待完成任务: 能否把下面各行中的"screenshot"换成"image"，其余内容保持不变，重新写出全部行？答案里不要包含图片。

------ 所给条目 ------

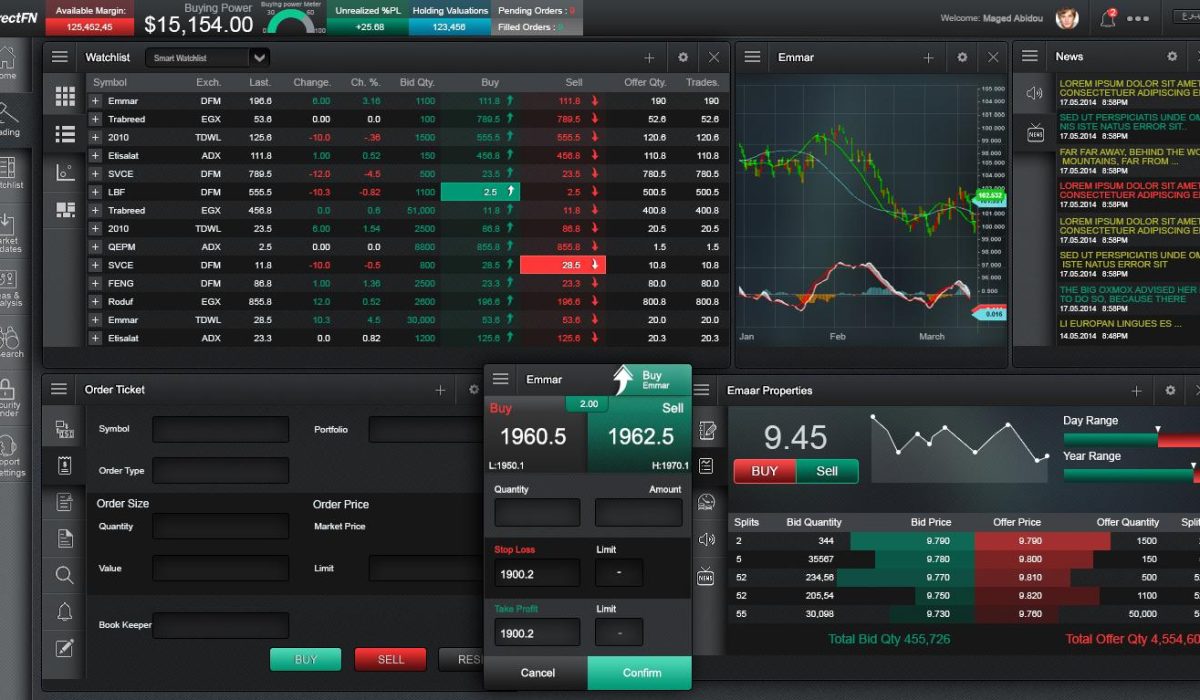
Task: Select the list view icon in Watchlist sidebar
Action: point(65,133)
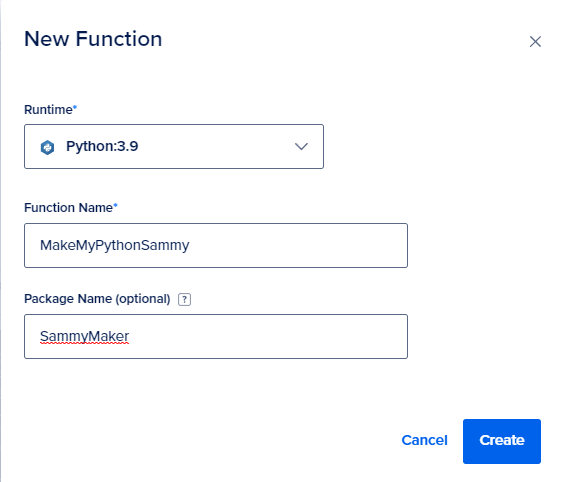Viewport: 562px width, 482px height.
Task: Click the Function Name field label
Action: (68, 208)
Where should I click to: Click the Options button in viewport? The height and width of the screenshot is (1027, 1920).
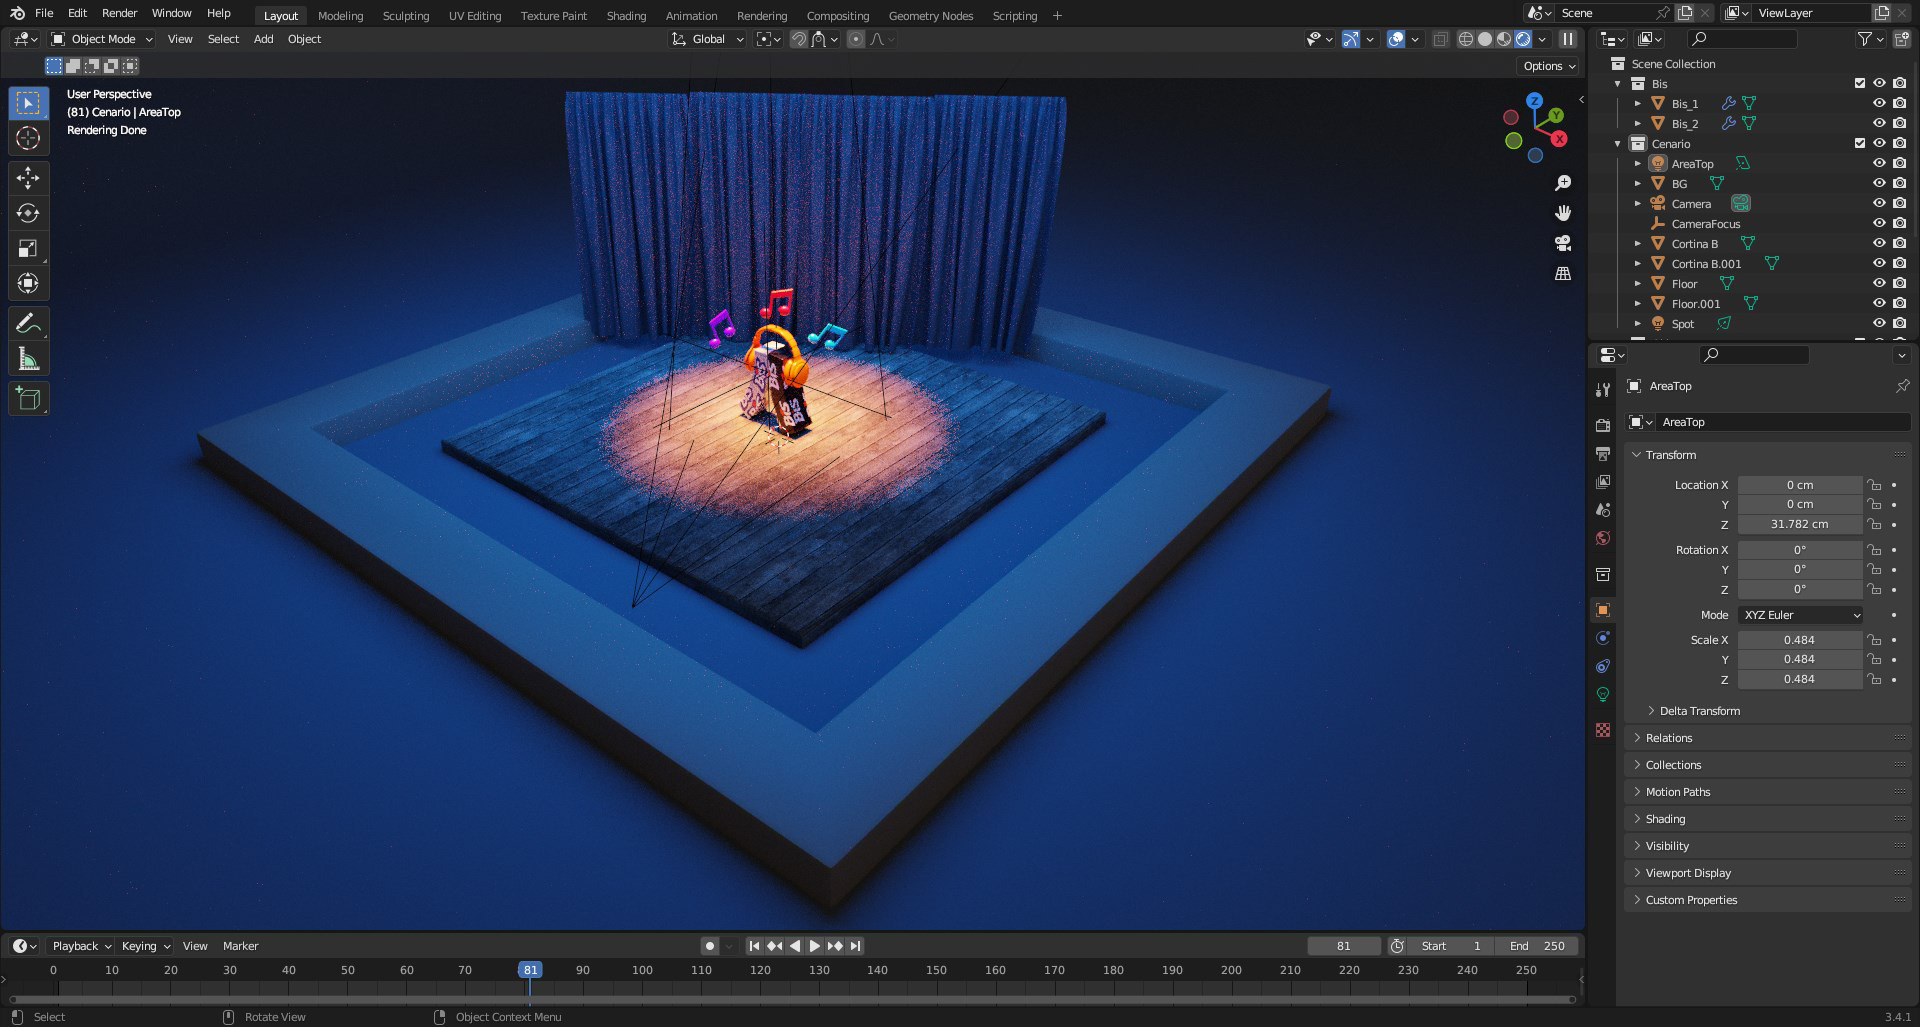[1549, 66]
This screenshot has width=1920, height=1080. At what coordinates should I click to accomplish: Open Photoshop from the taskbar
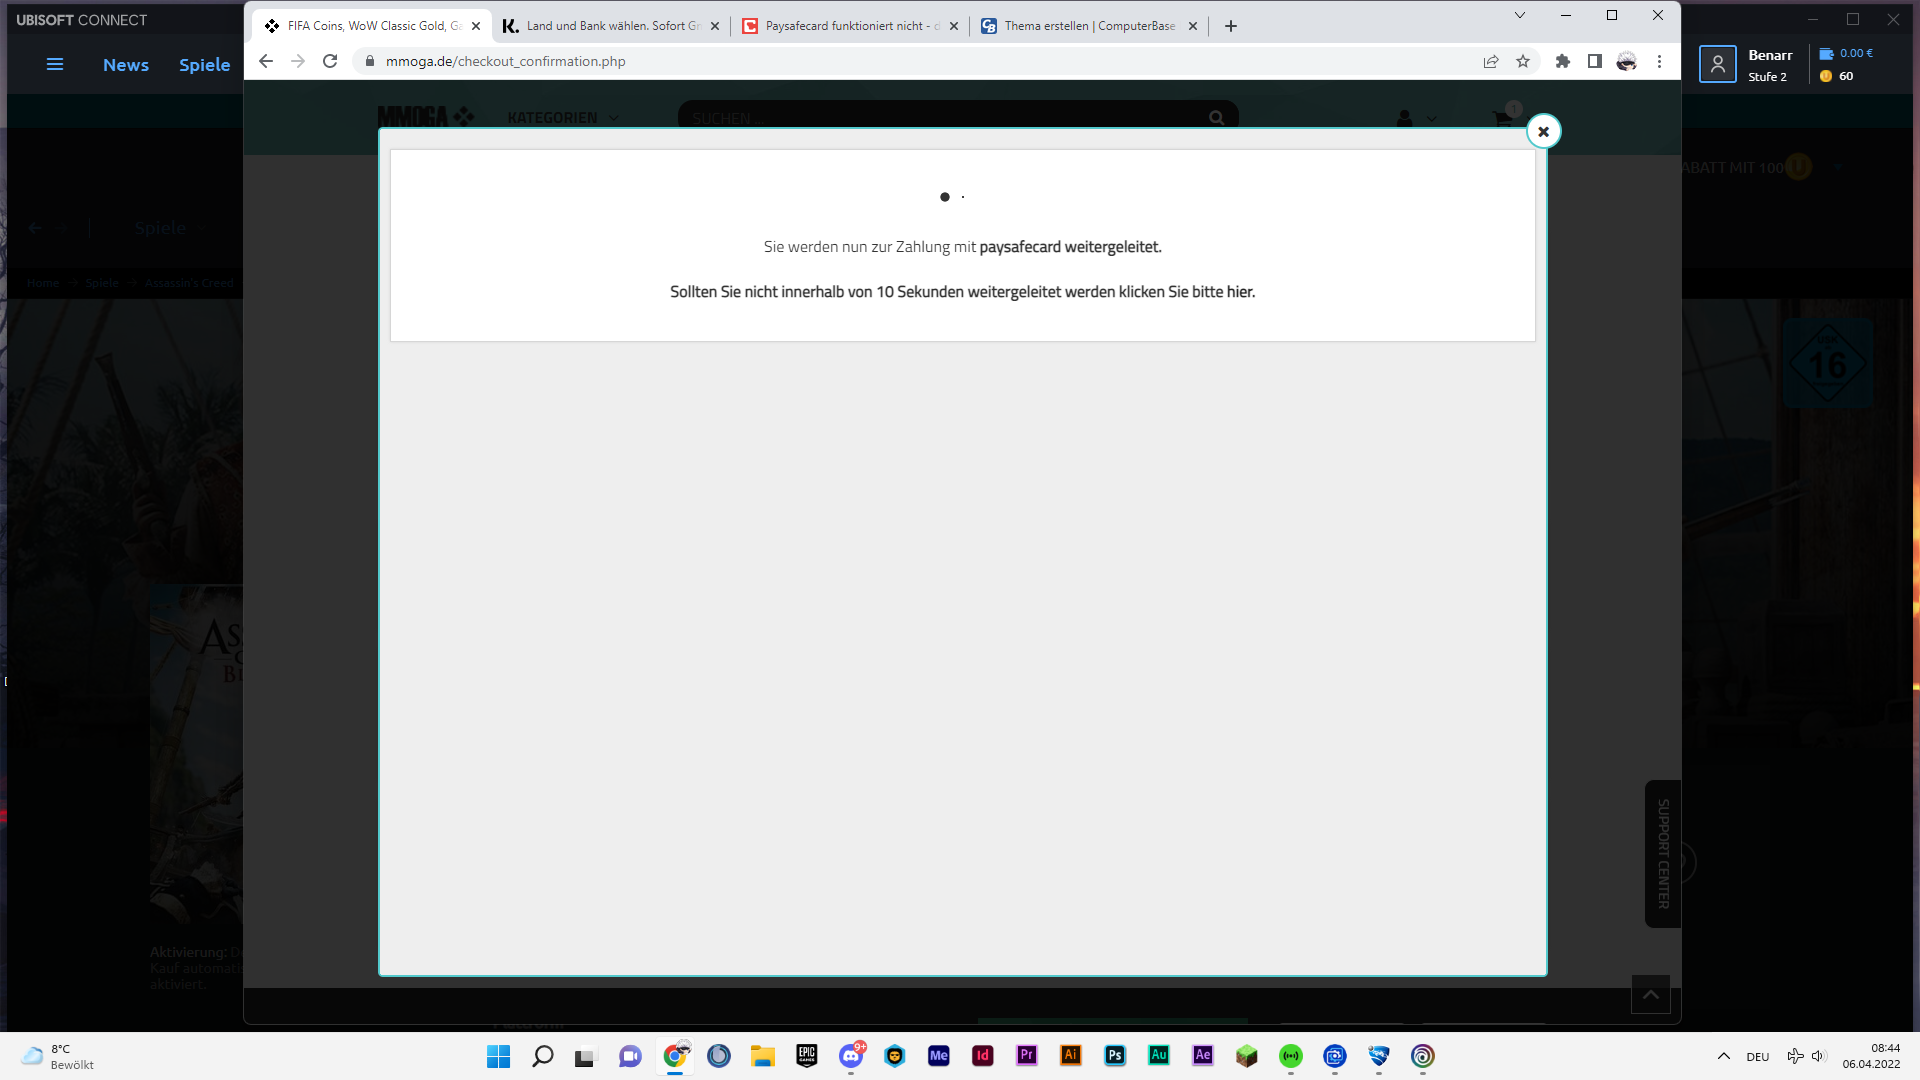1114,1056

------

预期答案:
Task: Select the list view icon in Watchlist sidebar
Action: point(65,133)
Viewport: 562px width, 482px height.
Task: Click the Function Name field label
Action: (68, 208)
Where should I click to: Click the Options button in viewport? The height and width of the image is (1027, 1920).
[1549, 66]
This image has width=1920, height=1080. At what coordinates should I click to accomplish: Open Photoshop from the taskbar
1114,1056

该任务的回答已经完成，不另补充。